The above snippet takes 552 bytes of the check_flag function and uses them as input to convert. This process is then repeated for a total of 31337 runs. After this translation, check_flag is run. This means that the current check_flag function in our Ghidra decompiler view is incorrect because it has not yet been converted.

I thought about reversing the convert function, fully understand it, and apply it by hand to the first 552 bytes of check_flag… but that seemed a little to tedious. So, I just used GDB.

Memory Dump via GDB

Using GDB, we can run the code so that the check_flag function is converted and then dump the function. Looking at the disassembly, I found the the check_flag() call occurs at 0x4006db and set a breakpoint at the address. At the break point, the function should have been decrypted, so I dumped it using the command: dump binary memory check_flag.bin 0x4006e5 0x040093f, saving the dump to check_flag.bin. Note that 0x4006ef and 0x40093f are the start and end addresses of check_flag found usin Ghidra.

gdb

Because the function convert does not alter the function’s size, we can simply replace the function in ./reee. This can be done easily through python and splicing usingn the start and end addresses of check_flag.

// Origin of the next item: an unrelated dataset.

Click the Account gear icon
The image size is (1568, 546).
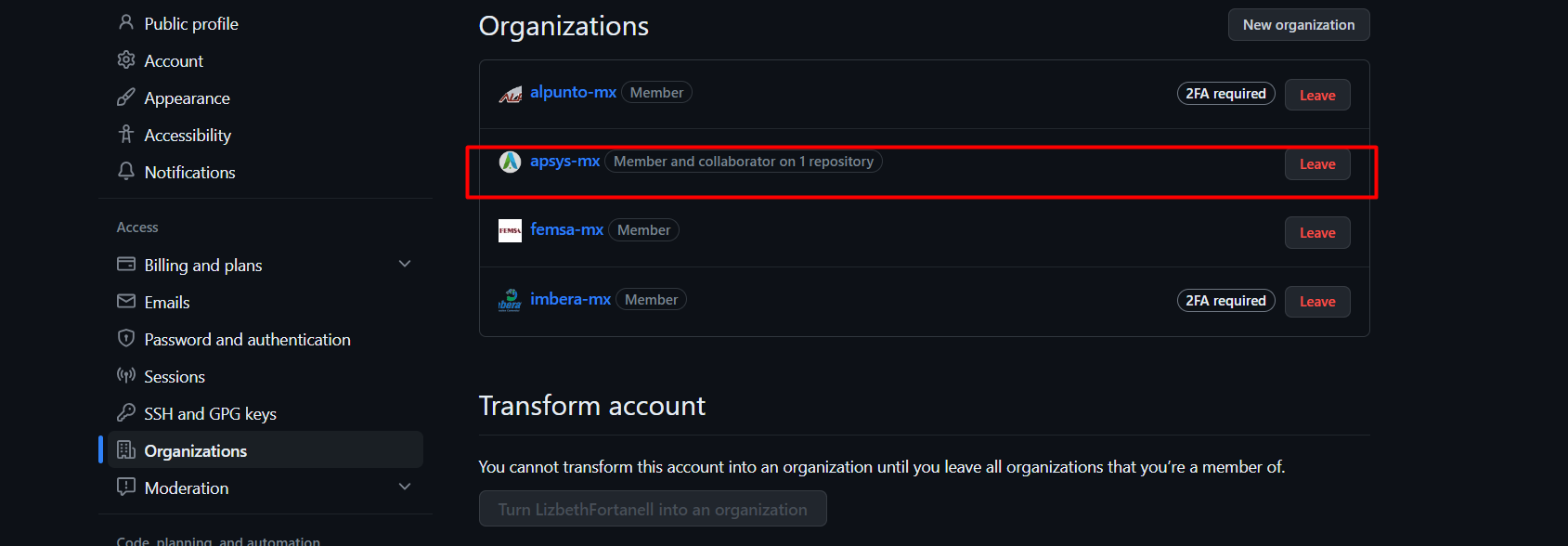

Note that the actual addresses would be 0x6ef and 0x93f as GDB (and other binary analysis tools) automatically loads programs with a base address of 0x4000000. I belive IDA and Binary Ninja can automatically use the *.bin file to aid in the analysis of encrypted functions, but I was not able to find such a shortcut for Ghidra.

Analysis Part 2: Electric Boogaloo

Now taht we have a new file with unencrypted check_flag, we can load it up on Ghidra. For the sake of my fingers, I didn’t rename variables and the like again unless it was something new.

Our check_flag function became the following:

check_old

and our new function check_flag_new is:

check_new.

So… what does this new function check_flag_new do?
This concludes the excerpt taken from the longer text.